I can’t understand a word they’re saying, but the energy in the room tells me that my students are engaged. There are four groups, each with a worksheet. While the worksheet is in English, the students are speaking Dhivehi, the official Maldivian language. The conversation goes back and forth within each group – even the students who didn’t seem to be paying attention when I was speaking look interested now. Occasionally someone writes something down, but most of the work is in the discussion. The point of the exercise is for them to bring their own knowledge, experience and enthusiasm – I’m just providing tools to help with planning and decision-making.
I’m in Male – the capital of the Maldives – teaching invasive plant species management to a diverse group from different government agencies as well as the university. They are primarily young, mostly in their twenties with a few in their thirties. Many have studied overseas. One did her PhD in Australia, her husband and young son tagging along with her. One even studied in New Zealand, acquiring a taste for Whittaker’s chocolate while she was here.

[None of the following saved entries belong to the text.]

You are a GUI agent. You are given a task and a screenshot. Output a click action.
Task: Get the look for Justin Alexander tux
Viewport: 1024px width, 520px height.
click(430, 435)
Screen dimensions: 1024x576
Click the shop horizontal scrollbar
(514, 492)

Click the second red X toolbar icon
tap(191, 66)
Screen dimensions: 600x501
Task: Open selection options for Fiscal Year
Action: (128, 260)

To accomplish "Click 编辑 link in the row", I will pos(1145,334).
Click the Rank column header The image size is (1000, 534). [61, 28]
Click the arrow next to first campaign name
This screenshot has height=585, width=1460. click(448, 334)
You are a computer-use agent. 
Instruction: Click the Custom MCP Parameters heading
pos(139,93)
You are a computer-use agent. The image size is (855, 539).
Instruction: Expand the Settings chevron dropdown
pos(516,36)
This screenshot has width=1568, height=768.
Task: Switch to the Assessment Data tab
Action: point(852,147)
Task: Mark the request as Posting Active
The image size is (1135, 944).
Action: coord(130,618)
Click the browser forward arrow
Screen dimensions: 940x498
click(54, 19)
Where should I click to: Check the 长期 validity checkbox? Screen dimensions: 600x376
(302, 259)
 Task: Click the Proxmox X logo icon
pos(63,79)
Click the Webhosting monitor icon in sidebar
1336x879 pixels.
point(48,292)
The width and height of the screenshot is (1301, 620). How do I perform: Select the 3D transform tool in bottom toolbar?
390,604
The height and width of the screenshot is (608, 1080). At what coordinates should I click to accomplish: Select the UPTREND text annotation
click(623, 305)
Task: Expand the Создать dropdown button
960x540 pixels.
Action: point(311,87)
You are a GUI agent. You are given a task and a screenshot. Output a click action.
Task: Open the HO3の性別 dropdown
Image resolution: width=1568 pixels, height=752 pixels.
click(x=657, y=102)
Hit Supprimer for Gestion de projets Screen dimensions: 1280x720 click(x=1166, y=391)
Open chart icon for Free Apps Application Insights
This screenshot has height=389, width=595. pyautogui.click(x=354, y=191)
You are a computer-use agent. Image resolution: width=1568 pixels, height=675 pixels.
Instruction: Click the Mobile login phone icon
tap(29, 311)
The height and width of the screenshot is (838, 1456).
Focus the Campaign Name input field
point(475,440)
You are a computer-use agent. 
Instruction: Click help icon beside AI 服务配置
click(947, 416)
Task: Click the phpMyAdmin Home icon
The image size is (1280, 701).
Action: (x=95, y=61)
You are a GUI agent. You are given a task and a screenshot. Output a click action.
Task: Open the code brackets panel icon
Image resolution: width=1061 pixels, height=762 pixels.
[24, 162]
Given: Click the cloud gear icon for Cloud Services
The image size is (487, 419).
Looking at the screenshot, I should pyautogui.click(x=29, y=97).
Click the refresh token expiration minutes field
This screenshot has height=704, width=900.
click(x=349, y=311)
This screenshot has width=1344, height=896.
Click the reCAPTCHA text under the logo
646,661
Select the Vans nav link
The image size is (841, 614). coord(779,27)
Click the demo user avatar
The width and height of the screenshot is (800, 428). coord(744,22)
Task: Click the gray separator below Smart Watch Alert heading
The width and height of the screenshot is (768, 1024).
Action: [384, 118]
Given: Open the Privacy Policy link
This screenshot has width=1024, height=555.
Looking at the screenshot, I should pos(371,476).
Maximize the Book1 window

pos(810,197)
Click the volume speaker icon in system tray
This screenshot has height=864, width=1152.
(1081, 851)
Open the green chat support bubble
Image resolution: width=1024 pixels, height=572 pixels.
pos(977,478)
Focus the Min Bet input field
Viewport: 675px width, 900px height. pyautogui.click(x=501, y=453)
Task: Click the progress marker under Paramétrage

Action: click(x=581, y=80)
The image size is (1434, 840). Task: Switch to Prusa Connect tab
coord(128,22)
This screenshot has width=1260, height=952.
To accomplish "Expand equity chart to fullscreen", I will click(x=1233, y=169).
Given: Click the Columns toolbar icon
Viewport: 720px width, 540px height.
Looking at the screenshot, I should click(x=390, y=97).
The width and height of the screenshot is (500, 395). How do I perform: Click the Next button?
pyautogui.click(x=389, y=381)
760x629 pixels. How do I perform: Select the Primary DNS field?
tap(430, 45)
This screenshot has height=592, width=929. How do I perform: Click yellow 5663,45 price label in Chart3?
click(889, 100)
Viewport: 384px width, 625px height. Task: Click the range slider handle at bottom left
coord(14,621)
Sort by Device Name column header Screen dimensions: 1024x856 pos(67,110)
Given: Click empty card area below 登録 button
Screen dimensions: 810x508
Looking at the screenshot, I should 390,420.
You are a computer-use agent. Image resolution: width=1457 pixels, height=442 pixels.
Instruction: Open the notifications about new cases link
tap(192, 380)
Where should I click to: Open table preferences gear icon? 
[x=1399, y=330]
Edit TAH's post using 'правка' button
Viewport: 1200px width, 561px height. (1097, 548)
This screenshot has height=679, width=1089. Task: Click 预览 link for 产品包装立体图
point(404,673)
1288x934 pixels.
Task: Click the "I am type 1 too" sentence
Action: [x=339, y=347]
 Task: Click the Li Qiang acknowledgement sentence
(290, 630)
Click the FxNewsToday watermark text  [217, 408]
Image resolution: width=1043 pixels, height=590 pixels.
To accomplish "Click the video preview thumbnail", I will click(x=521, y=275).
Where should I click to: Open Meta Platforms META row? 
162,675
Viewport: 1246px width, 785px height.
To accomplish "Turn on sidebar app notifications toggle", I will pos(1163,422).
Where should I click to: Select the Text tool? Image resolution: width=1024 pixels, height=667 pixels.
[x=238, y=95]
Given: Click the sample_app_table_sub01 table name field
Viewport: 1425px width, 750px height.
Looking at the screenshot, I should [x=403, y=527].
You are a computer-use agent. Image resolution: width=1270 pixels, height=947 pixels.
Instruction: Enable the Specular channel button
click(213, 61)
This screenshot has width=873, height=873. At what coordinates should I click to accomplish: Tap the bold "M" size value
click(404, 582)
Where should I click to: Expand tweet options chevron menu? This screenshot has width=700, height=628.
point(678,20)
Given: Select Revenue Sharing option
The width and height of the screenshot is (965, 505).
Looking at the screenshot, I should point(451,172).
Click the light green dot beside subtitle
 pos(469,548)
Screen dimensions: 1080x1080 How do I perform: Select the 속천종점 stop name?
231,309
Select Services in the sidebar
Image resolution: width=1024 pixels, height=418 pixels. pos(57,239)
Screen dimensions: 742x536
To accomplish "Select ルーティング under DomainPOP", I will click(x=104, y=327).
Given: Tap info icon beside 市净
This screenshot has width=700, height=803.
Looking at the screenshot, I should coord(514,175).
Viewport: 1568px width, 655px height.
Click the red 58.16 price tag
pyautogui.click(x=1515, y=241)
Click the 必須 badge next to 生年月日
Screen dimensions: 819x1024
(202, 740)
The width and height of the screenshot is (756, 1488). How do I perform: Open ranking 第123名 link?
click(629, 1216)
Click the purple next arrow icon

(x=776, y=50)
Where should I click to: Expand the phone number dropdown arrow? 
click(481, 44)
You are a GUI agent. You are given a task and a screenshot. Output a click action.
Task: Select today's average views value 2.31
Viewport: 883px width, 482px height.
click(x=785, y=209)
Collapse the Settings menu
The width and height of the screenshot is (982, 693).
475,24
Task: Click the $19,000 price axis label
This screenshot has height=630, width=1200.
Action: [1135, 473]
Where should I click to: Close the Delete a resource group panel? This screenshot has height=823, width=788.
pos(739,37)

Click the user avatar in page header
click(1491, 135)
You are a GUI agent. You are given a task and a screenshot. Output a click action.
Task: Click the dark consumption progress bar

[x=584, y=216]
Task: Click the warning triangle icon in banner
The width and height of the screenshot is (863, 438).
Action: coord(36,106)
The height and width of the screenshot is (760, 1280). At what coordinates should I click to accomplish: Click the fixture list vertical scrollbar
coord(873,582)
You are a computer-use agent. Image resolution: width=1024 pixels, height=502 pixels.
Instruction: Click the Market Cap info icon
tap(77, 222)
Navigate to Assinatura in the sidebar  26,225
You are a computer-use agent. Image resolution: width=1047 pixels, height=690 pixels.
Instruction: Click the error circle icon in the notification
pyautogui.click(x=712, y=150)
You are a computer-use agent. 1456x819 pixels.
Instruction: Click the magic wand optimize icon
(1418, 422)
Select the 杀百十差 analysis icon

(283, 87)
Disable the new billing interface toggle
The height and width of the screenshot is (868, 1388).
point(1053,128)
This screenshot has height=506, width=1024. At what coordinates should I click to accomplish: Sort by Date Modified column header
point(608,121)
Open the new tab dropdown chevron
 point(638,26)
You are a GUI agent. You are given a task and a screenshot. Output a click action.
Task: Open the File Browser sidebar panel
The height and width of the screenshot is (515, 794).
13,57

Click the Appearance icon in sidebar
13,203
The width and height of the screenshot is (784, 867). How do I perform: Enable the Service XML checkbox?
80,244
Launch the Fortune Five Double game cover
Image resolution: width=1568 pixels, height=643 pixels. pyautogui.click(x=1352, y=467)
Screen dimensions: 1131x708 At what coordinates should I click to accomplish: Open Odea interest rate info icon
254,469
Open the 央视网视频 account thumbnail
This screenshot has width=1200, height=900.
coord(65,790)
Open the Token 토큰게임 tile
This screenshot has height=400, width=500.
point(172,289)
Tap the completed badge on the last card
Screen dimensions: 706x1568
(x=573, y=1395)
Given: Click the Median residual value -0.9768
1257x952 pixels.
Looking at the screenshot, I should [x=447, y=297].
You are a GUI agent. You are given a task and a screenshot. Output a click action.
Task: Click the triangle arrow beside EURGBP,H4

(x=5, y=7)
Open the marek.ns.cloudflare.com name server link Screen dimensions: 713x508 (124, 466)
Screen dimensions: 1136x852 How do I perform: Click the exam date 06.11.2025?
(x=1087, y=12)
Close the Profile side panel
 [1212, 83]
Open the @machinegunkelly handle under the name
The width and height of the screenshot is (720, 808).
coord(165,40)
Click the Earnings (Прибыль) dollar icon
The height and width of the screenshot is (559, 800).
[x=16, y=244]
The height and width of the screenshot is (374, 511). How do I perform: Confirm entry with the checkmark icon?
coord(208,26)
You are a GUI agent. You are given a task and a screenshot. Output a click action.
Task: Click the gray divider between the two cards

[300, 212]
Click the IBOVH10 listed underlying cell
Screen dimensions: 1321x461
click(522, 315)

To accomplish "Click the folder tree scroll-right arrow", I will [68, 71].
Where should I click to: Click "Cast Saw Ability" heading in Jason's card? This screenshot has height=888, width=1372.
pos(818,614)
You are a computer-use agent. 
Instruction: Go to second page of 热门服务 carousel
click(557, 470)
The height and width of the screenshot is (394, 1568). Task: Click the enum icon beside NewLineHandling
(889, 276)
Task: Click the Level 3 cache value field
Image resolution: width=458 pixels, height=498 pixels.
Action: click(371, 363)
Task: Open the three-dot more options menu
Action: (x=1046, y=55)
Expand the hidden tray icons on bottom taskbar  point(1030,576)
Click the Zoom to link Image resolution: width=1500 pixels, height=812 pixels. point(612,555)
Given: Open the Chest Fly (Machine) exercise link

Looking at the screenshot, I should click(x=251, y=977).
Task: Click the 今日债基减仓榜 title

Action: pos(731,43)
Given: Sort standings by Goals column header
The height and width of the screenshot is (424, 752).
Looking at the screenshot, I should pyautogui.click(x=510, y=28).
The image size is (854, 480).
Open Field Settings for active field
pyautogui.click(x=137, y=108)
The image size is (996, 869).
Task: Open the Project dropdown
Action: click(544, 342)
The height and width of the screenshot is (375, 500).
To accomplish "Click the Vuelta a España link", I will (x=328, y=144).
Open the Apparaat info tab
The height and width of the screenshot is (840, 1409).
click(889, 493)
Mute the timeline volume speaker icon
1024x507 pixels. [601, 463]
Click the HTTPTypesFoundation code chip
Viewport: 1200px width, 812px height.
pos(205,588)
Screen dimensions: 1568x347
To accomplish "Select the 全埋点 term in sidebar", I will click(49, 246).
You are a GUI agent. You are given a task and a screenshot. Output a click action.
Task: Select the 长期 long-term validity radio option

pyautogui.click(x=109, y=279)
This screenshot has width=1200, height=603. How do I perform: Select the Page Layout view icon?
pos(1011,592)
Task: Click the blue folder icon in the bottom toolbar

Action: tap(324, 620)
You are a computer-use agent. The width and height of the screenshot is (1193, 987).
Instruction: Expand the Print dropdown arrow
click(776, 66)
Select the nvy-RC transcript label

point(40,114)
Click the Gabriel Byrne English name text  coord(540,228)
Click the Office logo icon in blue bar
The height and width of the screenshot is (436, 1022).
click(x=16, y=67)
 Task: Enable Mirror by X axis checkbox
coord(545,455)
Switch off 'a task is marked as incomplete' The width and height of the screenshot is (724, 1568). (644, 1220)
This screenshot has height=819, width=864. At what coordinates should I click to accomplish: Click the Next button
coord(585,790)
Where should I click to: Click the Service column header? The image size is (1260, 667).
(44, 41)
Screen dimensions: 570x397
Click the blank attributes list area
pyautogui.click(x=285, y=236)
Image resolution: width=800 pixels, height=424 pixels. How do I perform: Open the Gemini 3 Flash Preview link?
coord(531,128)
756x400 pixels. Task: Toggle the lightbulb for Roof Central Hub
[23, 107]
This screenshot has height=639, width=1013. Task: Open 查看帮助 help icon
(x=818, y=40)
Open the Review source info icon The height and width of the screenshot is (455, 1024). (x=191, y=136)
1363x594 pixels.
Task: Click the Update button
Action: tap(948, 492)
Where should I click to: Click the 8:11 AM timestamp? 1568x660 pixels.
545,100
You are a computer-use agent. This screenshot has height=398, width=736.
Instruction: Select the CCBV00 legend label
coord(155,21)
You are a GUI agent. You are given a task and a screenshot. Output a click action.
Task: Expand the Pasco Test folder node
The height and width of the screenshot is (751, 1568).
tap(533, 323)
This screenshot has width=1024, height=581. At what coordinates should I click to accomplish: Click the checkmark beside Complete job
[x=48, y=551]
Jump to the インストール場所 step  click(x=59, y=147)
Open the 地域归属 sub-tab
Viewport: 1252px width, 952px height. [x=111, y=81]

I’ve been thinking of that group a lot lately. The loss of international tourism has been hard on New Zealand, but we have other industries which have been largely unaffected, like the export of food. Tourism, directly or indirectly, makes up about 20% of our employment, and overseas visitor spending contributes about 20% of our foreign exchange earnings. It’s a big loss, but it’s not catastrophic. For the Maldives, those figures are 60% of total employment and nearly 80% of foreign exchange. There are few countries in the world so dependent on tourists for their income – not even places like Mauritius and Fiji have figures this high.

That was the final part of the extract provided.